I don’t think it will hurt anything but adding it is kind of pointless for the reasons you said.
ono ( @ono@lemmy.ca ) English17•2 years agoYes, please.
We can’t stop LLM developers from scraping our conversations if they’re determined to do so, but we can at least make our wishes clear. If they respect our wishes, then great. If they don’t, then they’ll be unable to plead ignorance, and our signpost in the road (along with those from other instances) might influence legislation as it’s drafted in the coming years.
nbailey ( @nbailey@lemmy.ca ) English13•2 years agoYes. Ban them.
if ($http_user_agent = "GPTBot") { return 403; }
Shadow ( @Shadow@lemmy.ca ) 4•2 years agoThanks for empowering my lazyness =)
Alligatorade ( @Crocrodile@lemmy.ca ) 5•2 years agoYes
sndmn ( @sndmn@lemmy.ca ) 3•2 years agoIs this even possible without all federated instances also prohibiting them?
You take action where you can ;)
narF ( @narF@lemmy.ca ) 3•2 years agoAre they even respecting those files?
But yeah, sure, it’s worth trying!
It’s from the official documentation.
- EhForumUser ( @EhForumUser@lemmy.ca ) 1•2 years ago
Worth trying for what reason?
Sunshine (she/her) ( @Sunshine@lemmy.ca ) English2•5 months agoYes, please prevent them from using our conversations.

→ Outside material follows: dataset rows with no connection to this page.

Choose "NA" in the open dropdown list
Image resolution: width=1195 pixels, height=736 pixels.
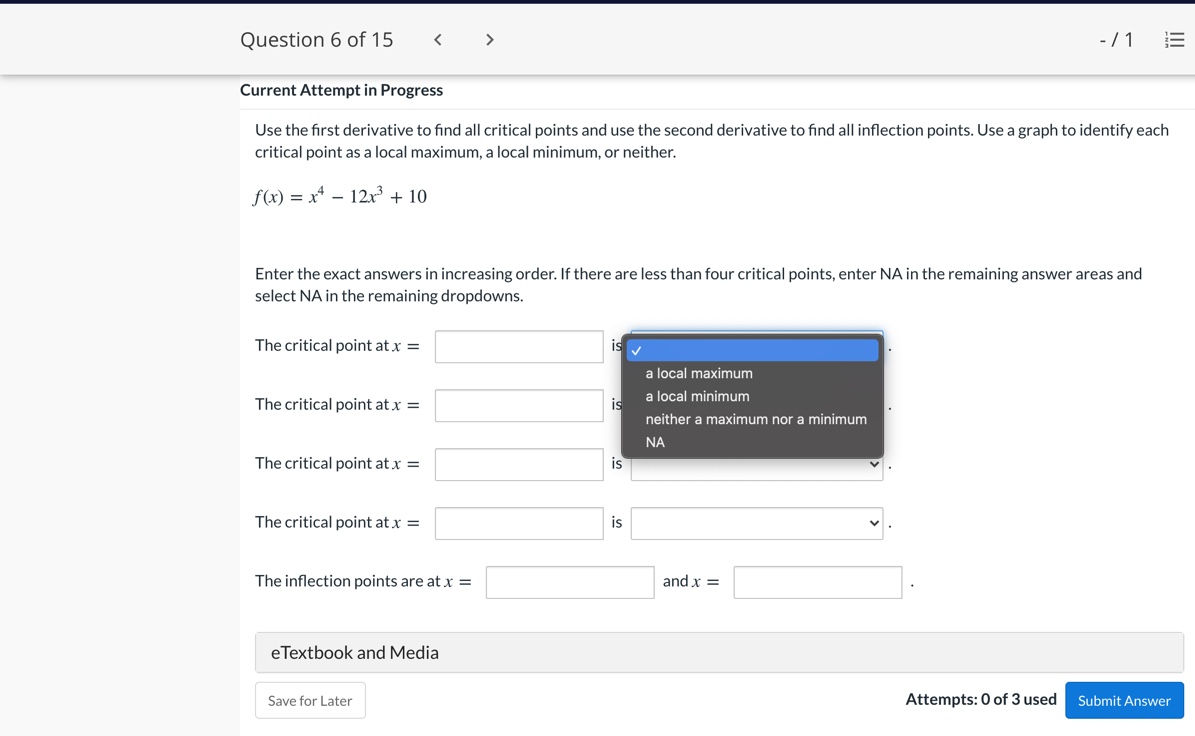click(653, 441)
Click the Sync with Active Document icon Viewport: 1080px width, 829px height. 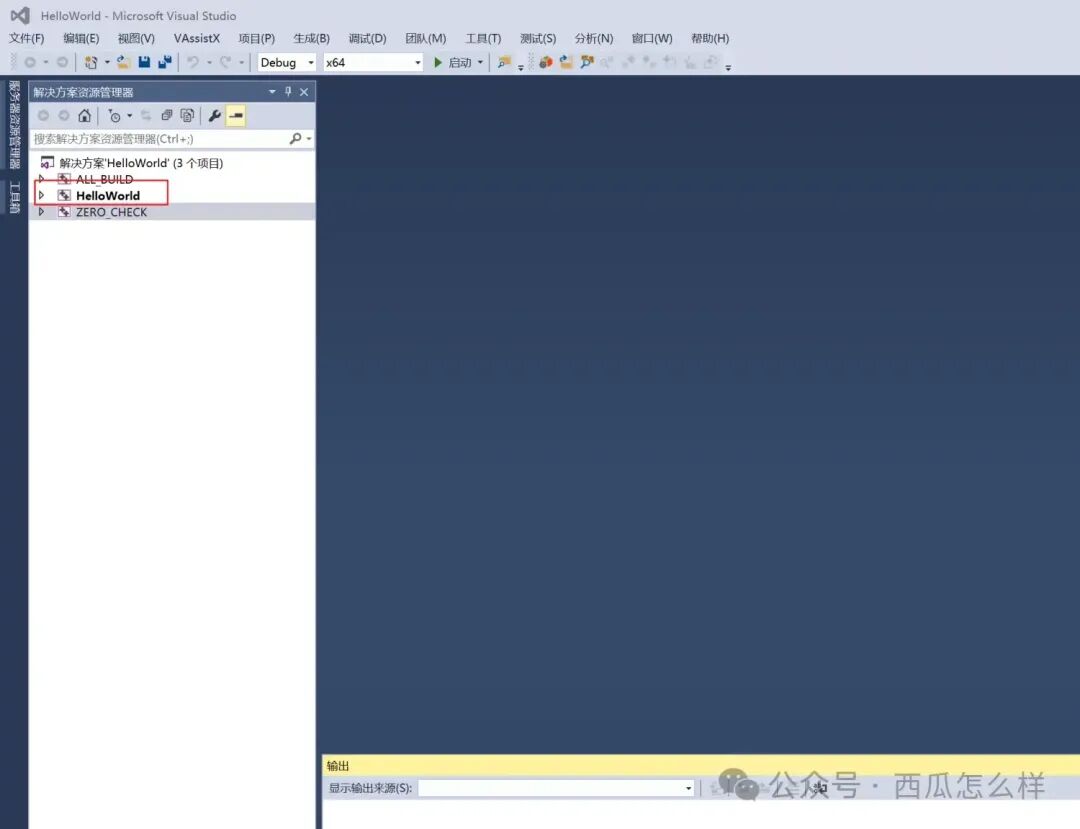[145, 115]
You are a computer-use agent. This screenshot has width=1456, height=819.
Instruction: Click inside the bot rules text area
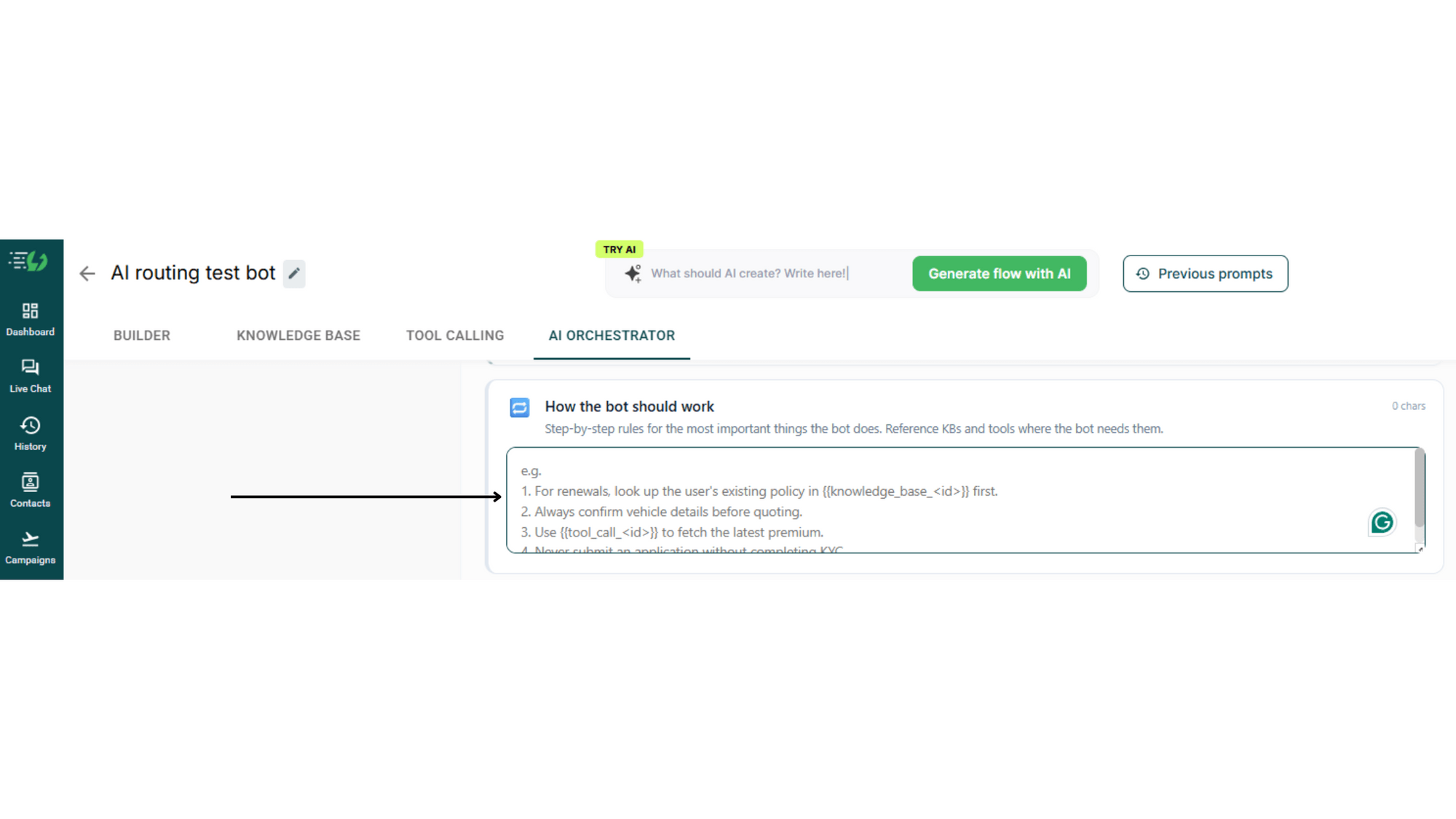(959, 500)
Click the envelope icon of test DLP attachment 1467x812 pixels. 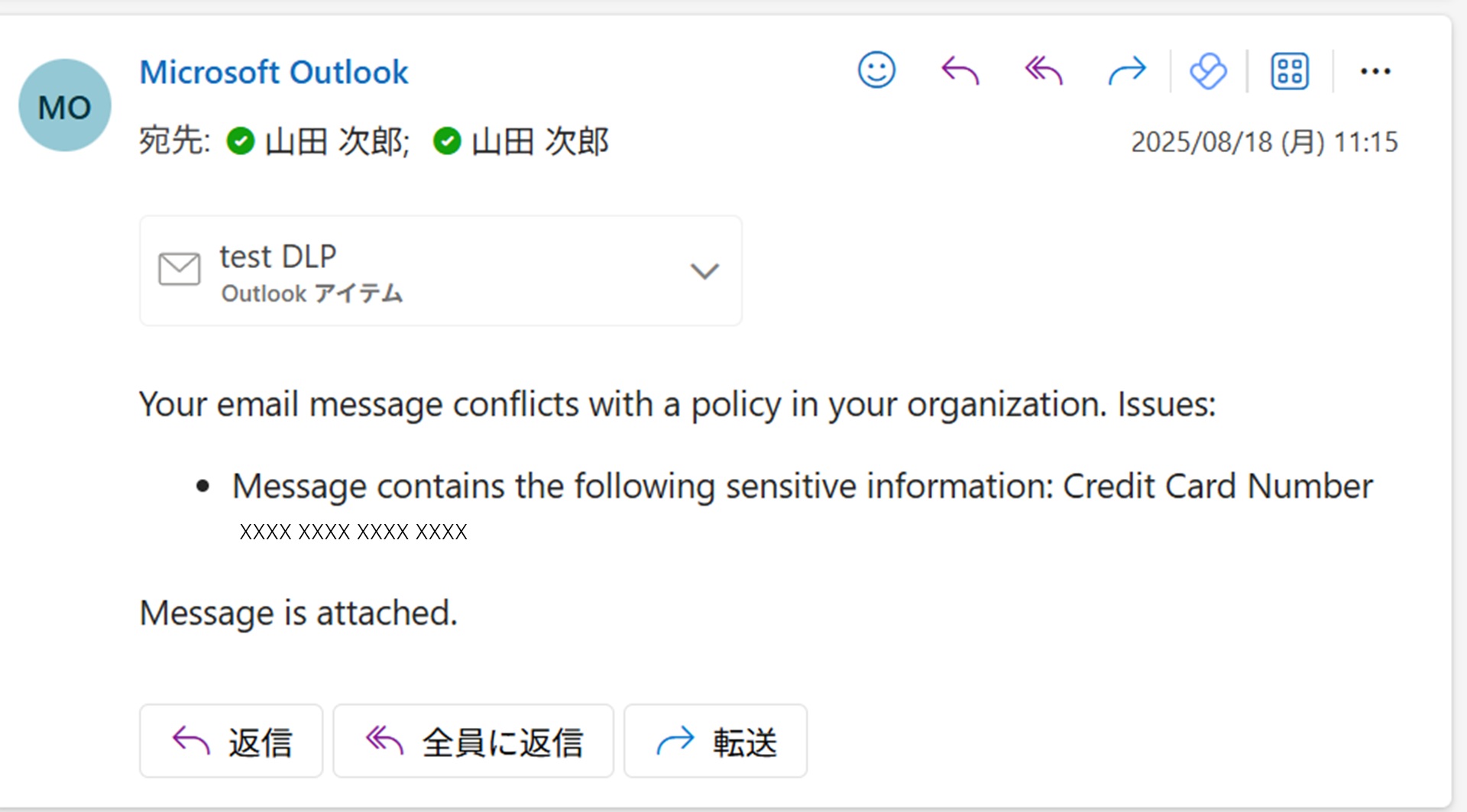180,270
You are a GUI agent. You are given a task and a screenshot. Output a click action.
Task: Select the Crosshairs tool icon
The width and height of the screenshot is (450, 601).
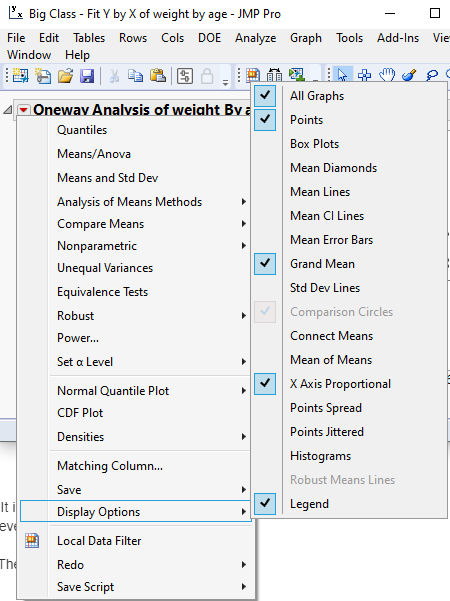[364, 74]
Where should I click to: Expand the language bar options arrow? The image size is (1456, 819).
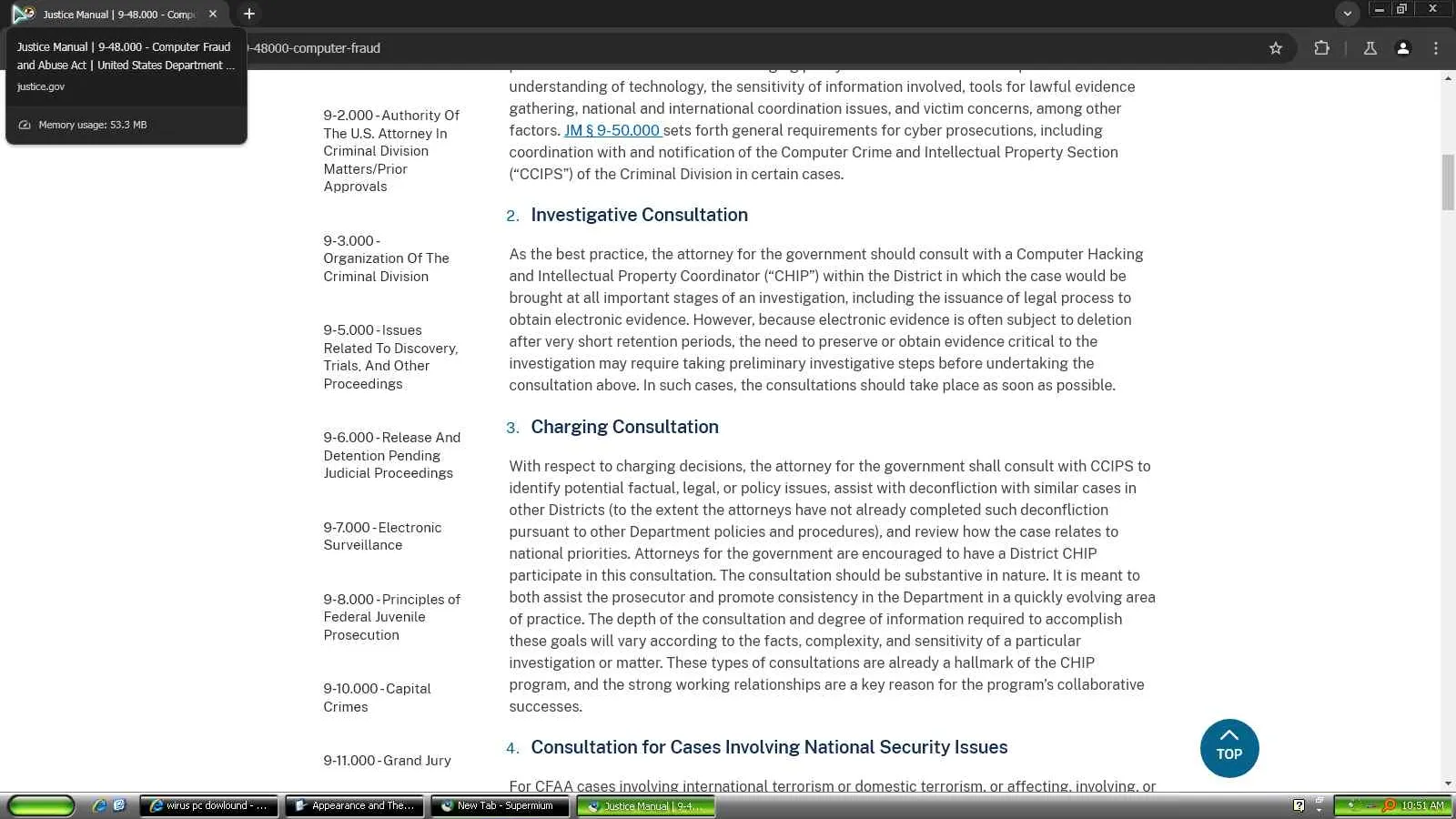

- EhForumUser ( @EhForumUser@lemmy.ca ) 2•2 years ago
No, definitely not. Our work posted in the open is done so because we want it to be open!
It is understandable that not all work wants to be open, but access would already be appropriately locked down for all robots (and humans!) who are not a member of the secret club in those cases. There is no need for special treatment here.